The proposed camera guns are not automated, but operated by police in the field. As such, their purpose is not to replace patrols or catch more speeders, but to give police the chance to collect irrefutable evidence of traffic violations that unfold in front of them.

"Many times when we stop someone, the citizen doesn't think that they committed a violation," Plano Police Chief Greg Rushin said. "This will help us with the evidence."

Of the more than 16,000 speeding citations issued in Plano in the current fiscal year, 79 have been contested, court statistics show.

Few adopters

Few, if any, Texas cities are believed to have adopted the video-equipped guns. Colorado-based Laser Technology Inc., one of the only vendors to sell the equipment, introduced its version this year. In addition to video, the laser guns also snap a high-resolution photo of the vehicle as it approaches.

Paul Adkins, marketing and communications coordinator for Laser Technology, estimated that about a dozen communities nationwide had adopted the company's camera guns. He could not provide a list of those cities.

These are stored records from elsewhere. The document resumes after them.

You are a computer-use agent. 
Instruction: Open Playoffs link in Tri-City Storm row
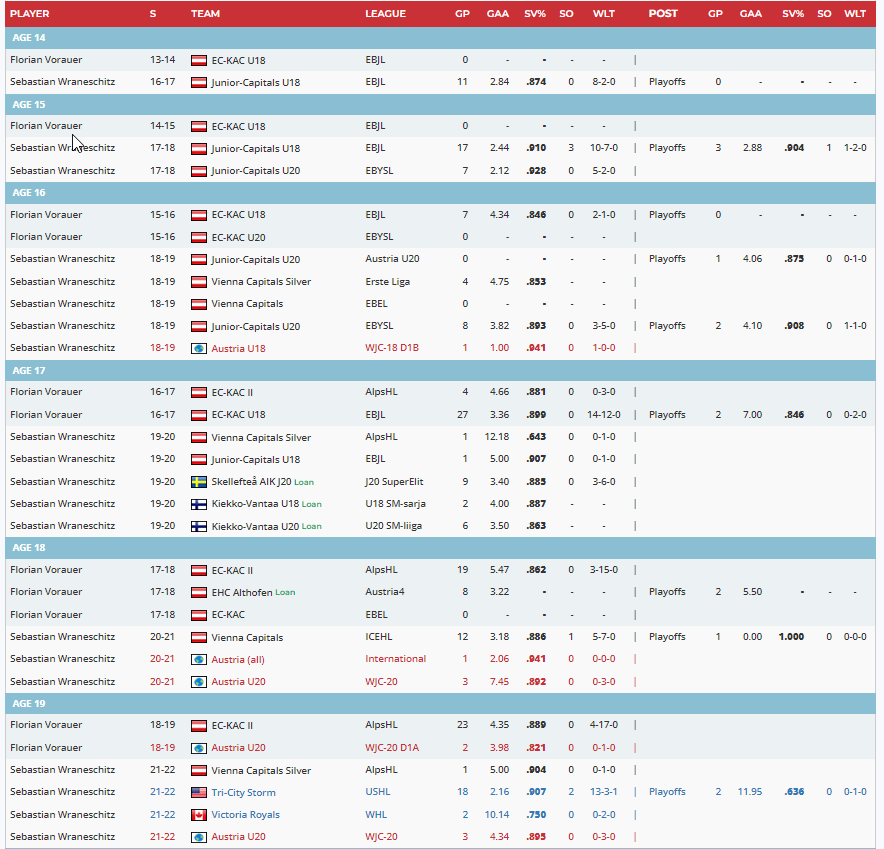(x=667, y=792)
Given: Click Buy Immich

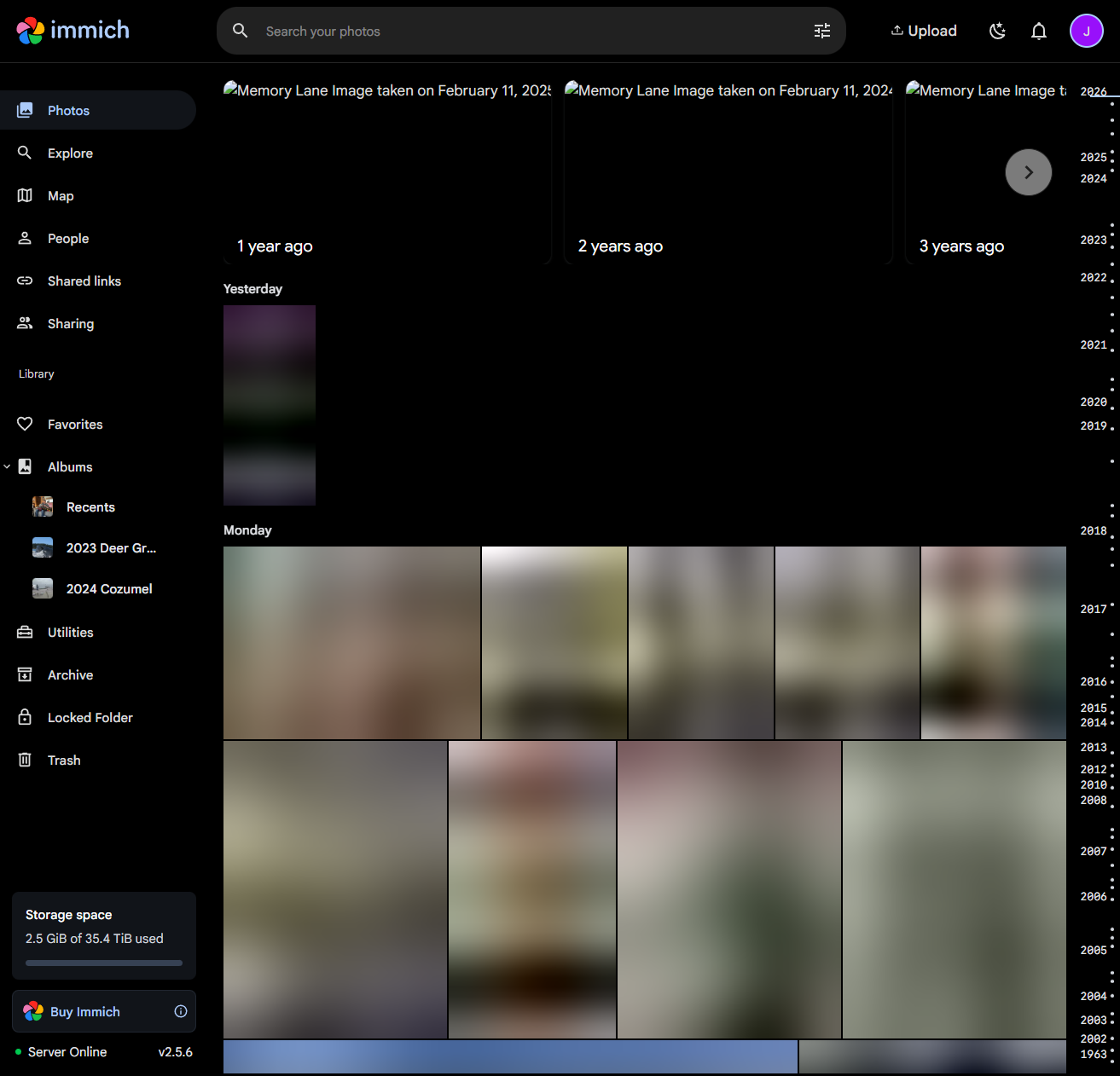Looking at the screenshot, I should [87, 1010].
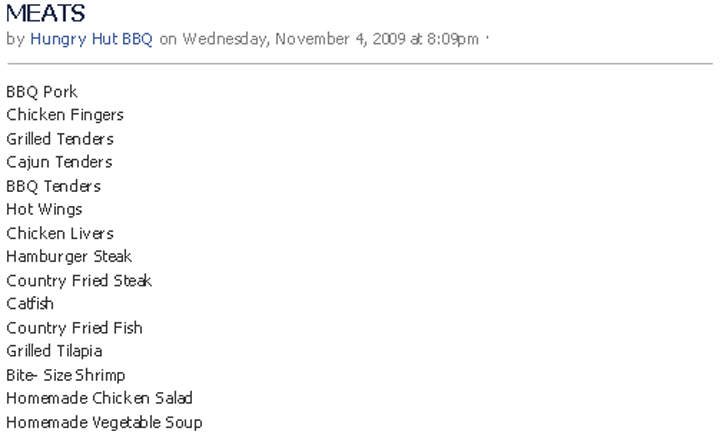Point to the BBQ Tenders item
The height and width of the screenshot is (438, 720).
coord(53,186)
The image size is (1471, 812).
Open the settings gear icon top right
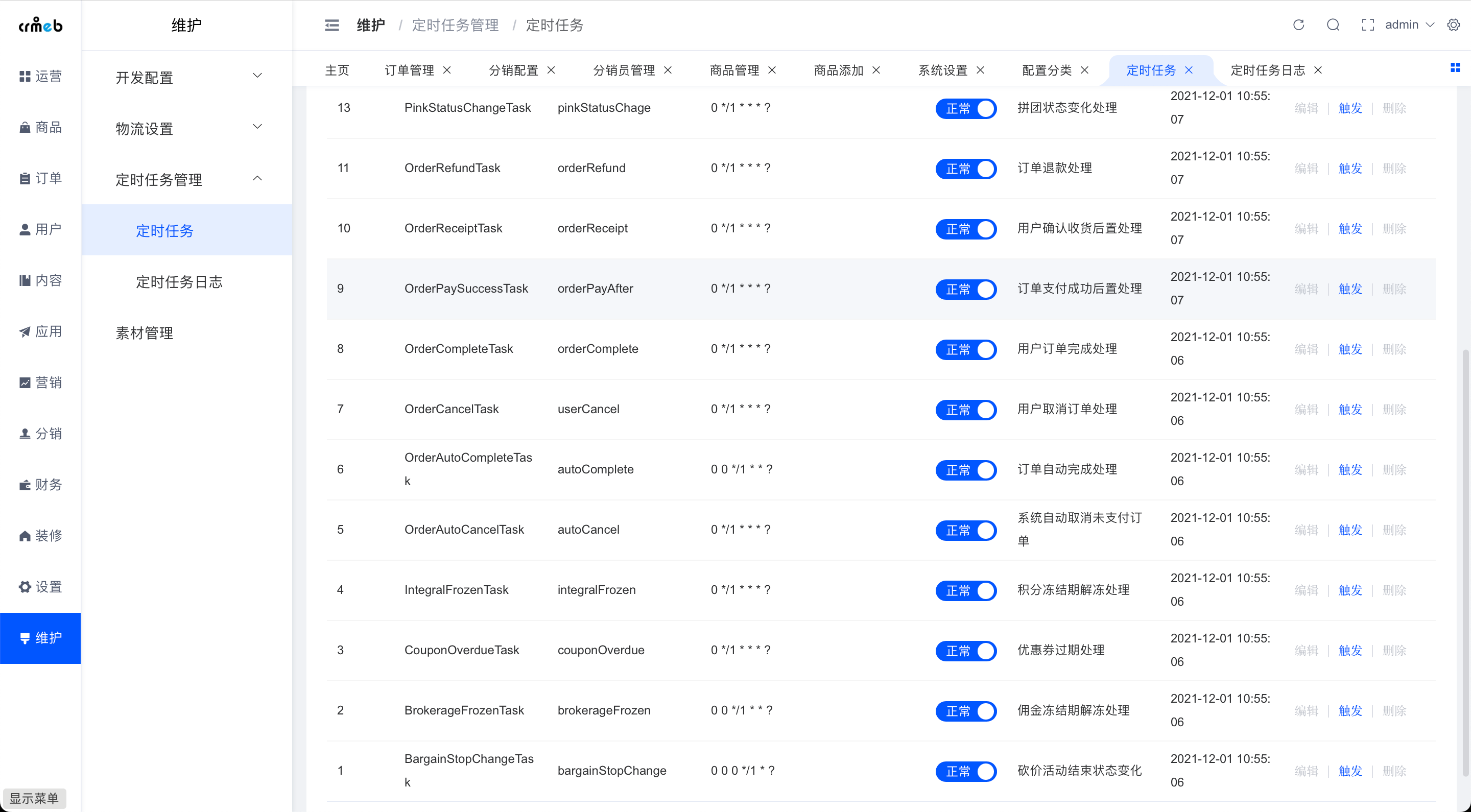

A law enforcement agency in Colorado, the Arapahoe County Sheriff's Office, has tested one of the camera guns for some months now, Lt. Michael Madziarek said.

He said the video function provides "one extra visual" aid to help authorities catch speeders. Yet he said the technology is not a replacement for police judgment.

"It puts more of a picture to the whole story. We're moving into a video-type age where almost everything is on video now," Madziarek said. "But it's still up to the officer to determine whether there was a violation."

Video is, indeed, becoming more central to law enforcement. Cameras in patrol cars have become commonplace. Beyond that, communities in some 23 states have installed red-light cameras. Twelve states permit automated speed cameras.

Video's growing popularity, however, has led to charges that traffic cameras of any kind invade privacy and are installed primarily to generate revenue.

Opponents have directed most of the criticism at red-light cameras. In Texas alone, cities have collected more than $103 million since the state's revised red-light camera law took effect in 2007.

Authorities are sensitive to the notion that the camera-equipped guns could face similar public scrutiny. As the technology develops, Rushin said, he could foresee a day when Plano police use handheld video cameras to help pull over aggressive drivers.

Plano police have requested $89,000 to purchase 16 video-equipped speed guns, according to a preliminary proposal. The money would likely come from extra monies generated by Plano's red-light camera efforts, Rushin said.

The request still requires approval from the city manager's office and Plano's City Council.

Legal question

State Rep. Vicki Truitt, R-Keller, last month sent a letter to Abbott on Plano's behalf to clarify whether the camera guns would violate state law.

Truitt helped pass the 2007 law prohibiting cities from using automated speed cameras. But she said she did not intend the law to interfere with other technologies, such as the video-equipped speed guns.

Abbott typically does not comment on rulings or opinions before they are published. A spokesman for his office declined to comment. A ruling is expected sometime early next year.